[Records from a collection]
----

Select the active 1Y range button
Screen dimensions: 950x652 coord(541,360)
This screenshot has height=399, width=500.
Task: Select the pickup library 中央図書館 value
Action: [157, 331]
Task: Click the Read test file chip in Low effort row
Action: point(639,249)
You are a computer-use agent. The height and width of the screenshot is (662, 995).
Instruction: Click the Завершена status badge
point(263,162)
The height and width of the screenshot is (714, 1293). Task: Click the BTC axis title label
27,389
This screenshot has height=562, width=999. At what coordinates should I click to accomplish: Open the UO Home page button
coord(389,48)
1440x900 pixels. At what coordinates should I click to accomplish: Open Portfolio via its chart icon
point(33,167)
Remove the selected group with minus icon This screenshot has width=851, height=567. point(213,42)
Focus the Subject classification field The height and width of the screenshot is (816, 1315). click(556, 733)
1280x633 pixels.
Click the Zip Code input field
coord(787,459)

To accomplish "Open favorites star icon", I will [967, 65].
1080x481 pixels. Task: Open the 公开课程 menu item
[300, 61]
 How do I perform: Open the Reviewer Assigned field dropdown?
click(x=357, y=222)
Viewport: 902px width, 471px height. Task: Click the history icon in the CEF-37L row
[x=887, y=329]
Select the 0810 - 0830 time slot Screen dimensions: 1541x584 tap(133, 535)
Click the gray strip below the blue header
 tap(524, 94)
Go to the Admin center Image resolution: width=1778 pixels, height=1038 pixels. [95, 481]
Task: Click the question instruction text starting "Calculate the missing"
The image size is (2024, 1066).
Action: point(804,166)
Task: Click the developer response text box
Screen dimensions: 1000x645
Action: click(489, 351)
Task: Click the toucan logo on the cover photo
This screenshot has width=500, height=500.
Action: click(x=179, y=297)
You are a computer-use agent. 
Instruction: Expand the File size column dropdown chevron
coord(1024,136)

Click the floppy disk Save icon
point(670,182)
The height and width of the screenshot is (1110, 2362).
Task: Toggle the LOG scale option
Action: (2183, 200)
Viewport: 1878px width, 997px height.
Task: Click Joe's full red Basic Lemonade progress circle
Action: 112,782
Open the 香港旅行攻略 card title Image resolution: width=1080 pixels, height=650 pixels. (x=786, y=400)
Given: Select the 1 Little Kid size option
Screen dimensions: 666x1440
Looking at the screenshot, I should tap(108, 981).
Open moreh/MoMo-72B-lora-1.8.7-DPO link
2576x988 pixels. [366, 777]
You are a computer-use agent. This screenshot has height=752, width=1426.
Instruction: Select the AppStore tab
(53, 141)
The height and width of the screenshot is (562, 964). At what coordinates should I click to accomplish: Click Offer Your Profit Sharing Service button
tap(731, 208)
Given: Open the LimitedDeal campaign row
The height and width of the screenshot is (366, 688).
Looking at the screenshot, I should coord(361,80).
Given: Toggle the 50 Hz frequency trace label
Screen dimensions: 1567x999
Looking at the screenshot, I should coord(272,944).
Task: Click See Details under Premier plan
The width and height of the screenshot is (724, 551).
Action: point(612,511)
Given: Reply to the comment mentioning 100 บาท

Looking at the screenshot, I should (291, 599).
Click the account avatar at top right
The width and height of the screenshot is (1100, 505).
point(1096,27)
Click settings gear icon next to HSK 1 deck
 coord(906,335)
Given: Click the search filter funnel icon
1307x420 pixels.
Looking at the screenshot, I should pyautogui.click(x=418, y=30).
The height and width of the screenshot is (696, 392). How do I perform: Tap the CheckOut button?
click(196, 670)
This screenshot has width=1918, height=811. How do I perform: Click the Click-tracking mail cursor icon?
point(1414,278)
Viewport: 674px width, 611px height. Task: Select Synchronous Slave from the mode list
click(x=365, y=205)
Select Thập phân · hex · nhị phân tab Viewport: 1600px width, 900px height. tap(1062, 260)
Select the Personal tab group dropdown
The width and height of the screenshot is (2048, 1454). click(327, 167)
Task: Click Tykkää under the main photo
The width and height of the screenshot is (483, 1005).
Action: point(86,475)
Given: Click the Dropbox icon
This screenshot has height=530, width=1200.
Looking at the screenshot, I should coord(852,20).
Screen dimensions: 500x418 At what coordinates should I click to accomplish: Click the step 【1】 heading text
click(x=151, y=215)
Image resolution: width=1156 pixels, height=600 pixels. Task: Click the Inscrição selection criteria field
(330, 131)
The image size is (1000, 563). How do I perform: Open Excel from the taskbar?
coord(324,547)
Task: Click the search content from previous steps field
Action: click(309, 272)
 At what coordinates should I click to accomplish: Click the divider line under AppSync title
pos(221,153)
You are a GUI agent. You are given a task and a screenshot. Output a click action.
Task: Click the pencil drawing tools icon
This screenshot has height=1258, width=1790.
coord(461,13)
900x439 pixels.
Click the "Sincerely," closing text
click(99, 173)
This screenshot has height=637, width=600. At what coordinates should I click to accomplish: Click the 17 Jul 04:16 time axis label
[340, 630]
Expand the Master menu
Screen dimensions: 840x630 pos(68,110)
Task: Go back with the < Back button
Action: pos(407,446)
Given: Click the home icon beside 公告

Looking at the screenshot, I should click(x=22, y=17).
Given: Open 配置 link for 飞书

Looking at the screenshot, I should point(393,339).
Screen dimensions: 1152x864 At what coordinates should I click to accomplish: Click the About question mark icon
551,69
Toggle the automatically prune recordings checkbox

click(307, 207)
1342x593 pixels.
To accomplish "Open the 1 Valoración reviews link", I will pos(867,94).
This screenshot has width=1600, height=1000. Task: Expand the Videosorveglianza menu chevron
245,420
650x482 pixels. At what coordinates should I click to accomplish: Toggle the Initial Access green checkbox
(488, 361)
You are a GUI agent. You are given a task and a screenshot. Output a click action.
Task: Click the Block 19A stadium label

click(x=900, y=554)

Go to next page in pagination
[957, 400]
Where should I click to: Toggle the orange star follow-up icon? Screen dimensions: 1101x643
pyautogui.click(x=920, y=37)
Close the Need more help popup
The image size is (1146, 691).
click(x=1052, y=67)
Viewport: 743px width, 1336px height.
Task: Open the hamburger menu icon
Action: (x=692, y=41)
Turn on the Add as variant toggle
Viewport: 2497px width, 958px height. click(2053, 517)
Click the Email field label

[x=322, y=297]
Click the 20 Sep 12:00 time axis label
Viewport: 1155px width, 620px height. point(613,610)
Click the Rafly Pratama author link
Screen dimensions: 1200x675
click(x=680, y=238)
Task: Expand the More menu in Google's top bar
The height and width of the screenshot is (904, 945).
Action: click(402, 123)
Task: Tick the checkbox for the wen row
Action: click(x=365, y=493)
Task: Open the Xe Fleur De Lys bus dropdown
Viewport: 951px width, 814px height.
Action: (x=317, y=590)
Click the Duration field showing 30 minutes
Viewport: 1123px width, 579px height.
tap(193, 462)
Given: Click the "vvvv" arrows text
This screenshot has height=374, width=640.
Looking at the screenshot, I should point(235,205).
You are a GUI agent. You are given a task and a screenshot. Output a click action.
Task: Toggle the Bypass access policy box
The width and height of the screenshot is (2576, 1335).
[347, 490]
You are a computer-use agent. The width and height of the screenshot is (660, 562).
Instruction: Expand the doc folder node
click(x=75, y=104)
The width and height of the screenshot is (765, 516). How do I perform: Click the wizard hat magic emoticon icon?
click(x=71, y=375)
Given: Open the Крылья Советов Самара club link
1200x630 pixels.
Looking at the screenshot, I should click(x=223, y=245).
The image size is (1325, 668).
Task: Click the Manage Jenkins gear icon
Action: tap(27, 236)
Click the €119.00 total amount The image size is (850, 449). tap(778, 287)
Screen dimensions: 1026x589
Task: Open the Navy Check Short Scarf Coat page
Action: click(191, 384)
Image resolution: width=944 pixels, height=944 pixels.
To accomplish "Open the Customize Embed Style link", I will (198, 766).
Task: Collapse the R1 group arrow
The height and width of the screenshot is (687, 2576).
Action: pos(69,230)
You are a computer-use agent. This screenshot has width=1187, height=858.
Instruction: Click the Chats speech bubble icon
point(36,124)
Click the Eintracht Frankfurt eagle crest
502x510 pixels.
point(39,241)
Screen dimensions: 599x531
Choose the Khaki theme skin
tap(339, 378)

----

EXERCISE: Starting at the line that has "The width and height of the screenshot is (724, 551)." and ending at the line that has "900x439 pixels.", please write out the lines above exactly, leaving out all others.

OUTPUT FOR THIS TASK:
The width and height of the screenshot is (724, 551).
Action: point(612,511)
Given: Reply to the comment mentioning 100 บาท

Looking at the screenshot, I should (291, 599).
Click the account avatar at top right
The width and height of the screenshot is (1100, 505).
point(1096,27)
Click settings gear icon next to HSK 1 deck
 coord(906,335)
Given: Click the search filter funnel icon
1307x420 pixels.
Looking at the screenshot, I should pyautogui.click(x=418, y=30).
The height and width of the screenshot is (696, 392). How do I perform: Tap the CheckOut button?
click(196, 670)
This screenshot has width=1918, height=811. How do I perform: Click the Click-tracking mail cursor icon?
point(1414,278)
Viewport: 674px width, 611px height. Task: Select Synchronous Slave from the mode list
click(x=365, y=205)
Select Thập phân · hex · nhị phân tab Viewport: 1600px width, 900px height. tap(1062, 260)
Select the Personal tab group dropdown
The width and height of the screenshot is (2048, 1454). click(327, 167)
Task: Click Tykkää under the main photo
The width and height of the screenshot is (483, 1005).
Action: point(86,475)
Given: Click the Dropbox icon
This screenshot has height=530, width=1200.
Looking at the screenshot, I should coord(852,20).
Screen dimensions: 500x418 At what coordinates should I click to accomplish: Click the step 【1】 heading text
click(x=151, y=215)
Image resolution: width=1156 pixels, height=600 pixels. Task: Click the Inscrição selection criteria field
(330, 131)
The image size is (1000, 563). How do I perform: Open Excel from the taskbar?
coord(324,547)
Task: Click the search content from previous steps field
Action: click(309, 272)
 At what coordinates should I click to accomplish: Click the divider line under AppSync title
pos(221,153)
You are a GUI agent. You are given a task and a screenshot. Output a click action.
Task: Click the pencil drawing tools icon
This screenshot has height=1258, width=1790.
coord(461,13)
900x439 pixels.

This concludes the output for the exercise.